TASK TO CARRY OUT >> Nothing but the lines from the one containing "Task: Click the red circle numbered 2" through the end of the data below may appear in the response, each one exact.

DATA LISTING >>
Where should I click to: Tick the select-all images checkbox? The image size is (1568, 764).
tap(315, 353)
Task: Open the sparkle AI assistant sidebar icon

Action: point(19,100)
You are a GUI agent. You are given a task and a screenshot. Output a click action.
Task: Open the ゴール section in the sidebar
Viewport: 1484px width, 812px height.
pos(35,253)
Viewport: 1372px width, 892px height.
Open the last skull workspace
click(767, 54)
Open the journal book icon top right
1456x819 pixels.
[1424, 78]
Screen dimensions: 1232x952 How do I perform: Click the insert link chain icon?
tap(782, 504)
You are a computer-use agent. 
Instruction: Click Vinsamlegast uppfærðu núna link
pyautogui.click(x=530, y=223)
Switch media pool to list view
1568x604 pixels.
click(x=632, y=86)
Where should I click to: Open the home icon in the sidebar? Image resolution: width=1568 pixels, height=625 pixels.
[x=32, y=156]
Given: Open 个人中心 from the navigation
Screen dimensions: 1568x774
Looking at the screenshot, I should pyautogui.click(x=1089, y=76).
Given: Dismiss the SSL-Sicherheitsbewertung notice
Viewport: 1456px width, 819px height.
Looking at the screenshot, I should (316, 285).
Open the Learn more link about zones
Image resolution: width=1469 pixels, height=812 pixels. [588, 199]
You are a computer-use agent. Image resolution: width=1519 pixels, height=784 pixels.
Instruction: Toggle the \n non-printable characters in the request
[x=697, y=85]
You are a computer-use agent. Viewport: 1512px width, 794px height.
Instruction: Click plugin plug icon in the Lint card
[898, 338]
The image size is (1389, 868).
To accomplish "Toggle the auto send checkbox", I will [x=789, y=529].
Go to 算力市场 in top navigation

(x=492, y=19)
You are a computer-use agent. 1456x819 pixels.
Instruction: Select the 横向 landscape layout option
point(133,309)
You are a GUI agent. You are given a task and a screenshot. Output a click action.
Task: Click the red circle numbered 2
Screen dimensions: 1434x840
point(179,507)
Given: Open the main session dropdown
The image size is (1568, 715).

SOLUTION >>
Task: Click the red circle numbered 2
Screen dimensions: 1434x840
point(179,507)
Given: Open the main session dropdown
The image size is (1568, 715).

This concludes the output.